The lines from the start of the data through the line with "Home (8, 27)" are to be returned verbatim; all later lines are to be omitted.
___ DATA FOR THIS TASK
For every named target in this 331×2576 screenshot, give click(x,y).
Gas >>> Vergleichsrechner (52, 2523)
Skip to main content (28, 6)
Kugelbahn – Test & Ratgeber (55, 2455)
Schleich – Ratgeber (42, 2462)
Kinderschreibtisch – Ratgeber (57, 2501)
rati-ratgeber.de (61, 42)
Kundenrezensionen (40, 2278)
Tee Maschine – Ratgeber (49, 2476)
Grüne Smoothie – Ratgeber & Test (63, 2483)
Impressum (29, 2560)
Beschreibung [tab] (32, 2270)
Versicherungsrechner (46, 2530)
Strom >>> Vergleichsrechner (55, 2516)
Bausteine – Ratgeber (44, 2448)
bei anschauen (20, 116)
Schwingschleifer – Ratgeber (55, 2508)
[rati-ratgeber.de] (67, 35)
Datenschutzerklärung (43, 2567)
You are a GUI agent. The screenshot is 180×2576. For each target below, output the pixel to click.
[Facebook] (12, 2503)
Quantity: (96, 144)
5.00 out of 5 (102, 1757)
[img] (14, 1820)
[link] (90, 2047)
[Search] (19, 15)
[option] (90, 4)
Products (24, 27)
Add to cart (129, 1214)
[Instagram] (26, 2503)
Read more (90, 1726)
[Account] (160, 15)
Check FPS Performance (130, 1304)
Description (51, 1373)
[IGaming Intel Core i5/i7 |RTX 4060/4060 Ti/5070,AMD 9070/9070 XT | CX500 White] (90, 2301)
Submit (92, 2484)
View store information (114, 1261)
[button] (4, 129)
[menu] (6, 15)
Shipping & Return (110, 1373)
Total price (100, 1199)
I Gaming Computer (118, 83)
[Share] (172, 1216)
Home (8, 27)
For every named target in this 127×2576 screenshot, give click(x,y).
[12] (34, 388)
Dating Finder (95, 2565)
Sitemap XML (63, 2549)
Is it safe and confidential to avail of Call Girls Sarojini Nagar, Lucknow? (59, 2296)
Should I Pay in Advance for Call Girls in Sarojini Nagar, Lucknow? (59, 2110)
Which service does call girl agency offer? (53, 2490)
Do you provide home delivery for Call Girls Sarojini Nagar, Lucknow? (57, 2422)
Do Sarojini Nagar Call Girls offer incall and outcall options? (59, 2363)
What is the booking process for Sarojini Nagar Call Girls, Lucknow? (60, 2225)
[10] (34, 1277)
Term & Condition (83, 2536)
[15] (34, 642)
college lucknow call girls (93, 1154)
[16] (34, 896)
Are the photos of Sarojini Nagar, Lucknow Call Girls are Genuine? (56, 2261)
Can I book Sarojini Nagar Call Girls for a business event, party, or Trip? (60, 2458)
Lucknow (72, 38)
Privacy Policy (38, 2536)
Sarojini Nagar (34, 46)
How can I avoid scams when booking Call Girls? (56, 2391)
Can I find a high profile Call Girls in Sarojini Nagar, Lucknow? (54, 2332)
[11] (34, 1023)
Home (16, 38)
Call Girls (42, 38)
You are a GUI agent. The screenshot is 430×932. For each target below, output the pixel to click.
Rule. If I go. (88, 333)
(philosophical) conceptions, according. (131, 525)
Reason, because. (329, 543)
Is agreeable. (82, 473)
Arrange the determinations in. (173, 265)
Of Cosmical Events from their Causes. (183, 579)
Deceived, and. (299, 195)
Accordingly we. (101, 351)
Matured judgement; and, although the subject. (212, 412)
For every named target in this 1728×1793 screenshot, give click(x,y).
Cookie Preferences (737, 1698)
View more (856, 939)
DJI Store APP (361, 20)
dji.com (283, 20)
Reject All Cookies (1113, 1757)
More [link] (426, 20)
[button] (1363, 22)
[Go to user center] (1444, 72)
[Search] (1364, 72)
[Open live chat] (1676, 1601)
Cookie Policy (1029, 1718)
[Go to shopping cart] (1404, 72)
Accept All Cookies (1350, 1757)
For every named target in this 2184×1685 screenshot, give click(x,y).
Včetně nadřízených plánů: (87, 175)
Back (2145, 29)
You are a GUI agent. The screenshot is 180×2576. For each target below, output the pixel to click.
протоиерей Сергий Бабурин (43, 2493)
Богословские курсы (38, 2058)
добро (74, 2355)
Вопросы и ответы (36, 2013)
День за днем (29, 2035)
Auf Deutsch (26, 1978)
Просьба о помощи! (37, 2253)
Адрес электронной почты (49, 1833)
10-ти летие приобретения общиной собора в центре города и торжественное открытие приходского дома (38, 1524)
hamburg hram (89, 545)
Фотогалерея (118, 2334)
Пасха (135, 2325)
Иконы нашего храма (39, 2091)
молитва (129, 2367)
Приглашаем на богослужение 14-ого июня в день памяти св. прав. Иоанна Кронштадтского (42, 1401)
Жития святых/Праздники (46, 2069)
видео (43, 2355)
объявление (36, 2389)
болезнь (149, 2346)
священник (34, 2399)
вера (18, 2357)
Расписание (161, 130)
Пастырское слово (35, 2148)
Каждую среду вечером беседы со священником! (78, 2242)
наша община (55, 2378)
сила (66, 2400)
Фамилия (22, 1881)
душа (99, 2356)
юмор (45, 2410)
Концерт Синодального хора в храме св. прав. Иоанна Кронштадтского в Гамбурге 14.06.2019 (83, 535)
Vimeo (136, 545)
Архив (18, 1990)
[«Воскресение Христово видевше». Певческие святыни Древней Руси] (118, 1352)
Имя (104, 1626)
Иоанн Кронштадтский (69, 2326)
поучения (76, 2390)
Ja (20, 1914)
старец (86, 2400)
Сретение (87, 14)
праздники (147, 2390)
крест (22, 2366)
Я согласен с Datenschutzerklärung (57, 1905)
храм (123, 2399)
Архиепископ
______
## ANSWER
For every named target in this 331×2576 screenshot, give click(x,y).
Gas >>> Vergleichsrechner (52, 2523)
Skip to main content (28, 6)
Kugelbahn – Test & Ratgeber (55, 2455)
Schleich – Ratgeber (42, 2462)
Kinderschreibtisch – Ratgeber (57, 2501)
rati-ratgeber.de (61, 42)
Kundenrezensionen (40, 2278)
Tee Maschine – Ratgeber (49, 2476)
Grüne Smoothie – Ratgeber & Test (63, 2483)
Impressum (29, 2560)
Beschreibung [tab] (32, 2270)
Versicherungsrechner (46, 2530)
Strom >>> Vergleichsrechner (55, 2516)
Bausteine – Ratgeber (44, 2448)
bei anschauen (20, 116)
Schwingschleifer – Ratgeber (55, 2508)
[rati-ratgeber.de] (67, 35)
Datenschutzerklärung (43, 2567)
You are a GUI agent. The screenshot is 180×2576. For each target below, output the pixel to click.
[Facebook] (12, 2503)
Quantity: (96, 144)
5.00 out of 5 (102, 1757)
[img] (14, 1820)
[link] (90, 2047)
[Search] (19, 15)
[option] (90, 4)
Products (24, 27)
Add to cart (129, 1214)
[Instagram] (26, 2503)
Read more (90, 1726)
[Account] (160, 15)
Check FPS Performance (130, 1304)
Description (51, 1373)
[IGaming Intel Core i5/i7 |RTX 4060/4060 Ti/5070,AMD 9070/9070 XT | CX500 White] (90, 2301)
Submit (92, 2484)
View store information (114, 1261)
[button] (4, 129)
[menu] (6, 15)
Shipping & Return (110, 1373)
Total price (100, 1199)
I Gaming Computer (118, 83)
[Share] (172, 1216)
Home (8, 27)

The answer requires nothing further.